Tuesday, April 19, 2016

Problem or Problem Problem

Michael A. Taylor is killing us out there.

A leadoff man - it's likely you knew this - is supposed to get on base, and Taylor is doing that every fifth time he gets the chance. You don't want to read much into one at-bat, but when he struck out Monday night with the bases loaded - well, it hurt because it was so predictable.

He's not making up for his putrid batting line in other ways, either. Taylor is playing like his tiny head is full of tiny rocks.

In the seventh on Monday, with the Nats down by four, Taylor singled. Up next were Anthony Rendon (good) and Bryce Harper (great!). Taylor, ignoring or defying all statistical conclusions and generations of lived baseball experience, lit out for second base and got caught. So that was two rallies killed.

It's OK, though. I'm fine. We're fine. There are two reasons I'm not really worried about this.

1. The Taylor situation is temporary. Ben Revere's coming back someday (right?), and then we can sit Taylor on the bench and tell him to think about what he did.

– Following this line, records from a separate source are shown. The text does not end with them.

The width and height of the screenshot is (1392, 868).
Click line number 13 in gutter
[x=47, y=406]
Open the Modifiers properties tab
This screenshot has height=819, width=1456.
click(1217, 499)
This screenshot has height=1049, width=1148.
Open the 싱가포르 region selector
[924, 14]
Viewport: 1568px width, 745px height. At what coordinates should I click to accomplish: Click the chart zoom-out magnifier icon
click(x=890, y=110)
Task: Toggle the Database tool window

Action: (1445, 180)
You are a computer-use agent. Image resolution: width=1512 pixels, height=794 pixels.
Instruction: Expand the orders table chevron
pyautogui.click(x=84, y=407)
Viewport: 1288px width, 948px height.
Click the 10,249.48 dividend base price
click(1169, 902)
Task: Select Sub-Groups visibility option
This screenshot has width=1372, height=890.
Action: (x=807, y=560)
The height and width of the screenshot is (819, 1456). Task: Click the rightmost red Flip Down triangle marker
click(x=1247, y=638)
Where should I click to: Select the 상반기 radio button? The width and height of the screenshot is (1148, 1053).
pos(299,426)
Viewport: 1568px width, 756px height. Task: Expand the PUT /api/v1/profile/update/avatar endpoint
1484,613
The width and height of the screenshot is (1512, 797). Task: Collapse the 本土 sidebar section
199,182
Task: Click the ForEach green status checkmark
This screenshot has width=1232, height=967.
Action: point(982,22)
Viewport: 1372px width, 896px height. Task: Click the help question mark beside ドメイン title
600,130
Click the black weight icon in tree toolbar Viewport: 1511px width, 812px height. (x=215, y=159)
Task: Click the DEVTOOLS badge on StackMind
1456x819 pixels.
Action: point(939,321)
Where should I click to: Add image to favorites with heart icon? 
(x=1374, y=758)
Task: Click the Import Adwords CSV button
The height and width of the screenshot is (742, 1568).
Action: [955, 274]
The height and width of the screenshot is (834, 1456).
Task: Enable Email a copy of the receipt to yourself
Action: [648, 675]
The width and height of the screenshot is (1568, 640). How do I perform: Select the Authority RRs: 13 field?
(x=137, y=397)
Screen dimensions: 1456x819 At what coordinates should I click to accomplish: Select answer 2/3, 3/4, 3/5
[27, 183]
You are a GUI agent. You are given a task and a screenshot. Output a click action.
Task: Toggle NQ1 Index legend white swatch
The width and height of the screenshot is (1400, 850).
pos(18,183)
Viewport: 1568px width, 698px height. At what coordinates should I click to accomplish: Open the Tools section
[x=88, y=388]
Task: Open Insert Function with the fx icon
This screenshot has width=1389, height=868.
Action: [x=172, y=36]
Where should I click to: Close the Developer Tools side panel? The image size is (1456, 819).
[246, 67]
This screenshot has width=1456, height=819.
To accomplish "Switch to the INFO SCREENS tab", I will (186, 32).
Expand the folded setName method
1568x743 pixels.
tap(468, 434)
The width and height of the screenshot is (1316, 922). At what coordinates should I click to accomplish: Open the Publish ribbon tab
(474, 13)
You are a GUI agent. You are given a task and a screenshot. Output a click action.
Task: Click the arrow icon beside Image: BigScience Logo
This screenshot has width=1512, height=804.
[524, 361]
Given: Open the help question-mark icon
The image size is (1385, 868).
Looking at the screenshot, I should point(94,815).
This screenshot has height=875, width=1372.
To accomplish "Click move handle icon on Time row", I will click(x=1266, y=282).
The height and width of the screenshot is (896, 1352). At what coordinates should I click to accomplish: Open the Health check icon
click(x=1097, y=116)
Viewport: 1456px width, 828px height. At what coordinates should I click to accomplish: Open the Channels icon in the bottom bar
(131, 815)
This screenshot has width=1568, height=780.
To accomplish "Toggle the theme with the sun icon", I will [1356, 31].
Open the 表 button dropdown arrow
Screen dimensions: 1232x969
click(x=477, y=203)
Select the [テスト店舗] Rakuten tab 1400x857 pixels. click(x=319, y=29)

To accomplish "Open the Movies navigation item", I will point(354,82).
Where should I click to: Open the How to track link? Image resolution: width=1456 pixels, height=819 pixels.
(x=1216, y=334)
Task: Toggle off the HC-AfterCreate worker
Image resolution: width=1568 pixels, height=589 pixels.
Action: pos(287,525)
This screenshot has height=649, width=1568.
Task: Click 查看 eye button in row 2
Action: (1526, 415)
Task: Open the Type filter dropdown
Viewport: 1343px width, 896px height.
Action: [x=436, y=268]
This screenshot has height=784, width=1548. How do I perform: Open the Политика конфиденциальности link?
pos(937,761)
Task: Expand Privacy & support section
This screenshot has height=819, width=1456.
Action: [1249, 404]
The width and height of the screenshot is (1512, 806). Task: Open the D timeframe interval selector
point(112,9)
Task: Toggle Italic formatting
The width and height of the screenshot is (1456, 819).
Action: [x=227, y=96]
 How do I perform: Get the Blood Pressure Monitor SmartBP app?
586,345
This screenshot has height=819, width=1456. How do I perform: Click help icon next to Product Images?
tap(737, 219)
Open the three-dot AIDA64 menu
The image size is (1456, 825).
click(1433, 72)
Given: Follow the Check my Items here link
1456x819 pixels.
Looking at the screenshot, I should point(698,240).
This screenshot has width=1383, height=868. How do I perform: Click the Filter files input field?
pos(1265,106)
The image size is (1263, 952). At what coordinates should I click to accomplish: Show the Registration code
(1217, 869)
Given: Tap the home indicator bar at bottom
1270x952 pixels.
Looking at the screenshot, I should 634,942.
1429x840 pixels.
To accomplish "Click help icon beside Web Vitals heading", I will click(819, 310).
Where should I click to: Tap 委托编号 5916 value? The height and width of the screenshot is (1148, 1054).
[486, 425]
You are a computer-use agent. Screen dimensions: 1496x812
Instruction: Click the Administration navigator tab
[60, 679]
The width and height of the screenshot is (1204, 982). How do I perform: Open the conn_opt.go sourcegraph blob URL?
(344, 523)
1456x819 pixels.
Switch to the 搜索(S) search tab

2. Dusty Baker knows that this is not ideal. This happened last year when Denard Span ended his Nats career in August, and it's not clear that Matt Williams understood what a setback it was. I quote myself:
The other day Dan Kolko was relating a conversation he'd had with Matt Williams: Given that Span has tightened up now and we're slated for more Taylor than we'd expected, did Williams want to see Taylor do anything differently? 
 No, of course not, we are told Williams said. Don't change a thing. As this happened, Taylor's stats appeared in the background, complete with a .280-something on-base percentage.
Dusty, on the other hand, evinces a basic understanding of whether or not a baseball player is getting the job done.
“He’s been struggling some to get on base,” Baker said. “But he’s the best that we have to put in that spot right now without having to tear the rest of the lineup up.”
One can take issue with the importance of not tearing up the lineup, but that's not a big deal. Having a manager with even the barest minimum qualifications, on the other hand, is huge.